Мраморный лебедь | страница 50



Я кричу: «Воды купите!»,
Но никто не покупает —
Мне в карман за эту воду
Ничего не попадает.

– Купите воды, собаки! – просил он с укором зал и вдруг добавлял с простоватой хитрецой: – Антракт.

То есть притворяется, что ли? А на самом деле он артист, не Водонос? То есть они, на сцене, люди, такие же, как я? То есть мы с ними заодно? То есть я права – есть в нашей стране смерть (спустя десять лет мне из первого сборника стихов редакторша слово «смерть» вымарывала, разрешила только «издохший фикус» оставить, видимо, фикус был лишним при социализме). И зонги Брехта, и стихи Цветаевой – все это из нашей жизни?

Театр немыслим без зрительского простодушия. В «Глобусе» партер стоял, ел, пил, тут же мочился на стены театра, – и ничего: понимал «Гамлета». Конечно, были места над сценой, где рафинированная публика не видела кривляния лицедеев, а только слушала стихи, но разве мы не знаем, чего стоит такая публика? Не она разжигала зимней ночью костры возле театра, чтобы хоть чуть-чуть согреть руки, на которых химическим карандашом записывались номера; отлучаться из очереди не разрешалось, отдавать свой номер тоже было запрещено; стояли и зябли всю ночь в безумной надежде купить в кассе Таганки, в первые десять минут после ее открытия, заветный билетик. Не эту публику разгоняла конная милиция, не эта публика заполняла собой балкон Таганки по «входным» и стояла по нескольку часов в неудобной позе, скривившись и при этом встав на цыпочки, и какая-то пожилая дама мне, ерзающей в толпе, заметила: «Не беспокойтесь, впечатление то же самое…».
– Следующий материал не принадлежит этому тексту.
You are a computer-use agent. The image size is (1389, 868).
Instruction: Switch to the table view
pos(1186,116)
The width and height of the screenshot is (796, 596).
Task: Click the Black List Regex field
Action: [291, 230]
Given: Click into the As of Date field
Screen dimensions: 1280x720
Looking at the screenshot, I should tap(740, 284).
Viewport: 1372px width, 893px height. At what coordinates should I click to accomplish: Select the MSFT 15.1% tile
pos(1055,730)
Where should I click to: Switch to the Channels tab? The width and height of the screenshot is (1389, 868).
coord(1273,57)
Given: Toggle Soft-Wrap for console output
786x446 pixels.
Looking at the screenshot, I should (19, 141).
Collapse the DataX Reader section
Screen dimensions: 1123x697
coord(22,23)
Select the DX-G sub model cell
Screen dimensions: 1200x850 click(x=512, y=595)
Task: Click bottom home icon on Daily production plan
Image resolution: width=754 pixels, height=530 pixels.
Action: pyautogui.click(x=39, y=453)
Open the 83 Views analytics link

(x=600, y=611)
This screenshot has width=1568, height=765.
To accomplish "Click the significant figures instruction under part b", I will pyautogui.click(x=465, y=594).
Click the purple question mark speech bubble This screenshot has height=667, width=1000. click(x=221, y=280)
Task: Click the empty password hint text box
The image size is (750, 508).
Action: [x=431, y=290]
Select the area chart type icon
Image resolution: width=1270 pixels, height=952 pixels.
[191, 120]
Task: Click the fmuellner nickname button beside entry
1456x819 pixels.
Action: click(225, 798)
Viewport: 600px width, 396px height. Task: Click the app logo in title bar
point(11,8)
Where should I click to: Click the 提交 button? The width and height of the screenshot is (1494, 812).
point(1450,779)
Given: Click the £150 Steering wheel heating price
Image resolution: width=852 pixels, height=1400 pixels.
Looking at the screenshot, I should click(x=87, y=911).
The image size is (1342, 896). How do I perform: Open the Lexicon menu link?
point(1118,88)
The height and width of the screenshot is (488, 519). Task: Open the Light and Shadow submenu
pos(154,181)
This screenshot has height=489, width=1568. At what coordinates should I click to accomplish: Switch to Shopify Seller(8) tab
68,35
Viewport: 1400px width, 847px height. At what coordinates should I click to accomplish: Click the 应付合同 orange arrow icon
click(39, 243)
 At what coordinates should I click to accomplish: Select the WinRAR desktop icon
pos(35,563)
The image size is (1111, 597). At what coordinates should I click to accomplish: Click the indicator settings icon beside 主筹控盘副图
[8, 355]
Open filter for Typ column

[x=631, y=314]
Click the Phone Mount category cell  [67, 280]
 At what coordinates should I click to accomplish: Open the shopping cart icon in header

Зрители – пока могут восхищаться театром – дети. И артисты – дети.

Артисты – не сукины дети! Они – дети в сиротском приюте, лица прижали к окнам, стирают дыхание со стекол: возьмите, пригрейте! Придут, возьмут, истерзают и бросят; так и они зарежут благодетеля, разве на них можно за это сердиться?!

В 1972 году я чудом попала в кабинет Юрия Петровича Любимова и брала у него интервью. С чудовищной бестактностью молодости я заявила:

– В Москве свирепствует грипп, Юрий Петрович, все может произойти. А с театром что будет?

Он ответил:

– Если я хоть чего-нибудь стою как режиссер, то театр должен умереть вместе со мной. Театр не может жить дольше своего режиссера.

– Тогда не умирайте, – посоветовала я.

И он послушался. И не умер. Но в девяносто с лишним лет ему из своего театра пришлось уйти – не по старости, а потому что труппа потребовала развода. И Валерий Золотухин стал директором театра, в котором прошла вся его жизнь под руководством Любимова. И очень скоро умер, сказав мне незадолго до смерти, что его, наверное, убьют.